In Schwanenstadt often we practiced in a circle. We worked on the idea that each student could be autonomous, taking care of him/herself, without policing or relying on the other for validation, and yet all arrive at the center together at the same time, fast, without touching. With repetition you could say that this practice became a kind of rhythmic choreography, a contracting and dilating circle. A sense of rhythm and musicality emerged from the tasks, instead of being placed on top. We used making sounds, and holding the breath and then suddenly releasing it into running or moving slow, or walking at a normal speed. There were successive dynamic changes together with an awareness of different spatial and physical articulations occurring simultaneously. It looked like a kind of play circle. The work and ideas being arrived at, though basic, were sophisticated, and these 8 year olds were very much into it. I think eventually it would be interesting to have introduced the question of music, but only after having done this work. It might have been interesting to see if their relationship to listening (or to mathematics) was affected by these new awarenesses.
At the HTL we used a structure borrowed from a practice called Body Weather, developed in Japan by a group of artists lead by Butoh dancer Min Tanaka. It was not the actual practice of MB (the name of the physically demanding portion of the Body Weather practice, done in lines to rhythmic music for about 2 hours) but a mutation of it, that lasted around 50 minutes and included pre-existing exercises and some invented by the students, and us. The point was to work with the music and move across the floor rhythmically with specific articulations of the body in space. To be moving in a coordinated way for almost an hour without stopping was unusual and difficult for them, but most of them became engaged and did not stop when the movements became more complicated, faster, or disorienting. They seemed to appreciate the challenge, and the fact that I assumed they were capable of doing all of it. I saw their confidence growing, despite the fact that the movements were sometimes strange or un-cool (skipping, walking with your toes turned in, undulating the pelvis, spinning). With this over-abundance of complicated movements they began to realize that there was no one single reading or aesthetic that we could attribute to a move at a given time. It was about form, time, and space. They explored basic formal ideas with their bodies, moving shapes and steps, through space, in time with the music. We never called it dance, even though, in my mind, it was a big dance that we performed together every time we met.

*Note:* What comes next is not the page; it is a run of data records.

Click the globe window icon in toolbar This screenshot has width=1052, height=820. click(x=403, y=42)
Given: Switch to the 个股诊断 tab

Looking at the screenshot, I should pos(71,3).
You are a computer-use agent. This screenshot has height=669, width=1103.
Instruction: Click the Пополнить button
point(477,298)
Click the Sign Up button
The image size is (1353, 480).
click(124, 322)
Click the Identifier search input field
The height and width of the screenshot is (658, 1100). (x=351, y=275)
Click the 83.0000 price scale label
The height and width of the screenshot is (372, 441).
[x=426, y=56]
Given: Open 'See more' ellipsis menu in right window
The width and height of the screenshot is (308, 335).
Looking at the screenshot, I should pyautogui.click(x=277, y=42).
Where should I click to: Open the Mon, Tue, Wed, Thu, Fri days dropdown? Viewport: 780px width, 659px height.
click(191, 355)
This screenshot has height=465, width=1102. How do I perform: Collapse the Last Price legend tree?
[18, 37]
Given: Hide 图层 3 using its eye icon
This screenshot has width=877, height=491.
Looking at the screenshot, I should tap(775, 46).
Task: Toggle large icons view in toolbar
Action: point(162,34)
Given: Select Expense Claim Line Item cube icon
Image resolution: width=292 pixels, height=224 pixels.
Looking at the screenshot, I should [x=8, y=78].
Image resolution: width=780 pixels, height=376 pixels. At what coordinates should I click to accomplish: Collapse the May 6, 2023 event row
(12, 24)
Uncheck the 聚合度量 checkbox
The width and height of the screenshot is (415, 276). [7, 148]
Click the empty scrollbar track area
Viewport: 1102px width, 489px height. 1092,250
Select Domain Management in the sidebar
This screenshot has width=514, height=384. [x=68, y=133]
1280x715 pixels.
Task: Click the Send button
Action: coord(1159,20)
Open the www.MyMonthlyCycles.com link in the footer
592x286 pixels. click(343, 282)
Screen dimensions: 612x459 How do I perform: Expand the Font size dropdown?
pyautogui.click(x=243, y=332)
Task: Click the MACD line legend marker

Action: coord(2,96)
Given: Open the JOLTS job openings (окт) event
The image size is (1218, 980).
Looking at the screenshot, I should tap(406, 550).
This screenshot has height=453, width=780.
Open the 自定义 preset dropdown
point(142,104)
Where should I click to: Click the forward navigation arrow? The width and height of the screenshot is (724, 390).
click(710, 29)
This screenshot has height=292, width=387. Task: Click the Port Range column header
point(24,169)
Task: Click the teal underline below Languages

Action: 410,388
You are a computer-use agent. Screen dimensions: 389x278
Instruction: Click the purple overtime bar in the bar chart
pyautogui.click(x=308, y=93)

Despite the fact that I have been teaching and making group works for many years I was stunned by the amount of energy this project took. Not only an Austro-American culture shock, but a culture-culture shock as well. I encountered many of the same issues and problems with education and cultural awareness that I’ve had in the states and other places. The project brought up many questions for me and also shed light on my thoughts and convictions about education. I think some of those students involved may have had as profound a time of it as I did myself, and for this I am very happy and proud to have been a part of it.